Janeth trabajaba en Colombia como decoradora de interiores. Tenía una bonita casa, coche y un empleo que le gustaba. Ahora es empleada de hogar y vive en un piso de alquiler en Granada, pero no se arrepiente de nada de lo que ha hecho en estos tres últimos años. Janeth es una de las siete mil personas que pudo regularizar su situación hace un año en el gran proceso de normalización impulsado por el Gobierno y ahora ha podido renovar su permiso de residencia sin problemas. Esta mujer colombiana representa el lado amable de aquel proceso. Gracias a aquellos 'papeles' dejó en el olvido su dura llegada a España, cuando descubrió que el contrato del que le había hablado un familiar nunca llegó a existir. Pero sobre todo, son ya casi un recuerdo los días de angustia que la situación política les había provocado y de inseguridad por los efectos de la guerrilla. «Antes tenía que llevar y traer al niño del colegio y estar siempre pendiente», explica la mujer, que ahora vive de forma más humilde pero también más tranquila.

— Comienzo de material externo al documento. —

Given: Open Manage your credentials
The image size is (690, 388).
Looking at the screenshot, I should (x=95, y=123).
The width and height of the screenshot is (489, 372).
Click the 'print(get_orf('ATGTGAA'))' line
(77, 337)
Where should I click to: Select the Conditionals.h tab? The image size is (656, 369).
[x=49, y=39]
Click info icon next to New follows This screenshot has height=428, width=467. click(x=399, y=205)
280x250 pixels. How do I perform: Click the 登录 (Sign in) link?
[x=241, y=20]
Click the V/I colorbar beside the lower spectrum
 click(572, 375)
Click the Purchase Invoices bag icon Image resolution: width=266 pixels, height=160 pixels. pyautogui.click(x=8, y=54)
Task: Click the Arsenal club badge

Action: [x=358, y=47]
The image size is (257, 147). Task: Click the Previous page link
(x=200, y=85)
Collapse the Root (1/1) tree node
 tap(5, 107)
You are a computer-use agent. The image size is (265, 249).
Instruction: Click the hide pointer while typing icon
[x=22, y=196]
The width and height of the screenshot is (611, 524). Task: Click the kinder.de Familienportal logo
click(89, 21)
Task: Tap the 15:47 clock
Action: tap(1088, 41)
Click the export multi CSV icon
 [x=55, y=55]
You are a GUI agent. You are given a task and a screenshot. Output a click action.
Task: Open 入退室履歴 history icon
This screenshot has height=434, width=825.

«Me he dado cuenta de que las cosas materiales no sirven de nada», dice Janeth, que sólo tiene buenas palabras de la familia con la que trabaja cuidando a su niña. Su marido también ha tenido suerte y se acogió al proceso hace un año.
Caso a caso
Desde las ONG's coinciden en resaltar la normalidad con la que se está llevando a cabo la renovación de aquellos permisos. Pilar Rondón, letrada de Granada Acoge, explica que se está usando un sistema muy sencillo. «Les envían un borrador y si está todo igual, les renuevan los permisos», explica. Para los que han sufrido algún cambio de actividad, también están siendo flexibles, y estudian caso a caso.
Por todo ello, de momento no se están encontrando problemas en la renovación, pero sigue habiendo problemas que es necesario arreglar. Por ejemplo, la situación de todos los inmigrantes que no pudieron acogerse a aquel proceso. Muchos de ellos no habían solicitado tarjeta sanitaria ni se habían empadronado por miedo a ser expulsados del país.
Este el caso de Avelina, de origen boliviano. Ella presentó los papeles para la regularización a finales del proceso del año pasado, pero su solicitud no prosperó. Después de aquello Avelina se quedó en esa 'tierra de nadie' en la que están otros muchos inmigrantes que no lograron 'los papeles' que les harían un poco más fácil la vida. A este grupo ni los expulsan ni les 'arreglan' la documentación.
Avelina ha seguido adelante, se quedó embarazada y se casó en febrero. Pero su marido tampoco tiene la documentación en regla, «lleva más de un año trabajando en la obra sin contrato». El hijo de ambos, sin embargo, sí tiene la nacionalidad española, por haber nacido en Granada. Pero a ellos dos sólo les queda la opción de volver a su país para retornar con una oferta de trabajo. «El viaje cuesta novecientos euros y yo ya estoy ahorrando», afirma Avelina, sin mucho convencimiento. «Soy peluquera pero tengo que conseguir trabajo a escondidas», explica, aunque la opción de volver a Bolivia tampoco parece demasiado realista. De momento, ella y su marido, como otros miles de inmigrantes, se ganan la vida como pueden.